I don't know what happened but today I was trying to back out of my driveway I put it in reverse and it was like it was in neutral it would just rev until about 2300rpms and then it would kick in. Anyway have any ideas or a simple fix?


----------



## Phallic Idolatry (Jul 25, 2004)

yea, take it to nissan if you still have a warranty on it, or get one of the shops aroundyou to check it out.


----------



## asleepz (Feb 24, 2004)

Altimas seem to have problems with going into reverse. When shifting into reverse hold pressure to slide it in and very gently and slowly ease off the clutch until it pops in.


----------



## TGTS2000 (Mar 10, 2004)

thanks for the replies! BTW its a 99 auto w/ 44k on it. We have extended warranty but its not from Nissan. It's gotten a little better but its still pretty hit or miss whether it wants to go in reverse or not.
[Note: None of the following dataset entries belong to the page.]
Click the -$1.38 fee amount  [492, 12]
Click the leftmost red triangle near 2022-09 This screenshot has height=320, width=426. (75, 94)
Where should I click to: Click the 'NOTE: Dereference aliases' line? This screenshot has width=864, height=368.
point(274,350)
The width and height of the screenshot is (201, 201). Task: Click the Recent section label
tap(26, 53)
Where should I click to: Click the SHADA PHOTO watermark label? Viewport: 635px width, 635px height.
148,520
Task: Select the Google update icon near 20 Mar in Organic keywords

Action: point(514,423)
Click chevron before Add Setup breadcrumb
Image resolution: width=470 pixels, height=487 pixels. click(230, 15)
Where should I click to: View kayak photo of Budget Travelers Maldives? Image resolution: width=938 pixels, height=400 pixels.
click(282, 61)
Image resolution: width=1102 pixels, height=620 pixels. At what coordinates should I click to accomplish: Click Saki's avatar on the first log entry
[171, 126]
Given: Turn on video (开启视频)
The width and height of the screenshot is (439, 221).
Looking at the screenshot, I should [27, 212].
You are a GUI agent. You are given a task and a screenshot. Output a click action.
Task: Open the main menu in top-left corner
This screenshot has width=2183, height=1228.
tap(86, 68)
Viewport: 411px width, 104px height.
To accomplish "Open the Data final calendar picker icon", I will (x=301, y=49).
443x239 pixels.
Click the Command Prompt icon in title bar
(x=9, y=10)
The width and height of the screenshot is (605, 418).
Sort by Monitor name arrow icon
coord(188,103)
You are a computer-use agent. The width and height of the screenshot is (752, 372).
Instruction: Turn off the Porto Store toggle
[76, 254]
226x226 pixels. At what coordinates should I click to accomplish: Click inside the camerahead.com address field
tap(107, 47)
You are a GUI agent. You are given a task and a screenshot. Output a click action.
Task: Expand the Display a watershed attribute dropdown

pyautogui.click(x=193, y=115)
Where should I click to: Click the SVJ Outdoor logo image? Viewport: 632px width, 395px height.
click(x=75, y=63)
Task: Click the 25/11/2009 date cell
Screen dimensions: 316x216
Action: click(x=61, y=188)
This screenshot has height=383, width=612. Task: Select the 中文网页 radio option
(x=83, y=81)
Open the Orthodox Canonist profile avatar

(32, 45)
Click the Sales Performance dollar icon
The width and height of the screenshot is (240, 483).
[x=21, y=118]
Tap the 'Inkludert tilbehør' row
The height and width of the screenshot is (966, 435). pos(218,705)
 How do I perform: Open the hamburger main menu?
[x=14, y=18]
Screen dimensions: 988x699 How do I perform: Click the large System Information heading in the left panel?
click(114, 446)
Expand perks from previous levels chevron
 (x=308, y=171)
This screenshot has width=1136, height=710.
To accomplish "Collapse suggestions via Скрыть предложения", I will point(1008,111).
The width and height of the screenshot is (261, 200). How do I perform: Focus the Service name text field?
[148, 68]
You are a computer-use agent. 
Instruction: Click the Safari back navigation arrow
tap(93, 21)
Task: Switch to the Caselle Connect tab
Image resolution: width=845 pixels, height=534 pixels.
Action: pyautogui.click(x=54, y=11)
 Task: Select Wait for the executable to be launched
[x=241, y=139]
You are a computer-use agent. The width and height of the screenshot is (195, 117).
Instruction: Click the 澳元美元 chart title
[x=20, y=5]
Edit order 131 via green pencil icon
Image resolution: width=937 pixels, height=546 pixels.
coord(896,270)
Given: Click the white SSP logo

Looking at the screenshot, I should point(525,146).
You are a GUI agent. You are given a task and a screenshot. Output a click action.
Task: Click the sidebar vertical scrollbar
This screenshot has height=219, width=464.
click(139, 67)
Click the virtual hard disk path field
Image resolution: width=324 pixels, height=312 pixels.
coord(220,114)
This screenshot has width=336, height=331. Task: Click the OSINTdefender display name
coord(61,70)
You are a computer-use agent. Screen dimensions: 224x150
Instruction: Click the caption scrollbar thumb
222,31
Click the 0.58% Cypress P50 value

The biggest problem is that if its cold it WONT go in reverse and being that I live in MN and its winter, that's gonna be a problem. But I also dont wanna pay a ton to get it fixed...


----------



## largeshow (Dec 7, 2004)

*Factory Recall*



TGTS2000 said:


> I don't know what happened but today I was trying to back out of my driveway I put it in reverse and it was like it was in neutral it would just rev until about 2300rpms and then it would kick in. Anyway have any ideas or a simple fix?


I had the _exact_ same problem a couple of years ago with mine. I live in Canada and the dealership told me that Nissan had put some sort of gasket in that wasn't suitable for colder temperatures. Once they changed the seal, I haven't had a problem since. My dealer said was a recall problem so maybe get in touch with a dealership and see if you can get it fixed for free.


----------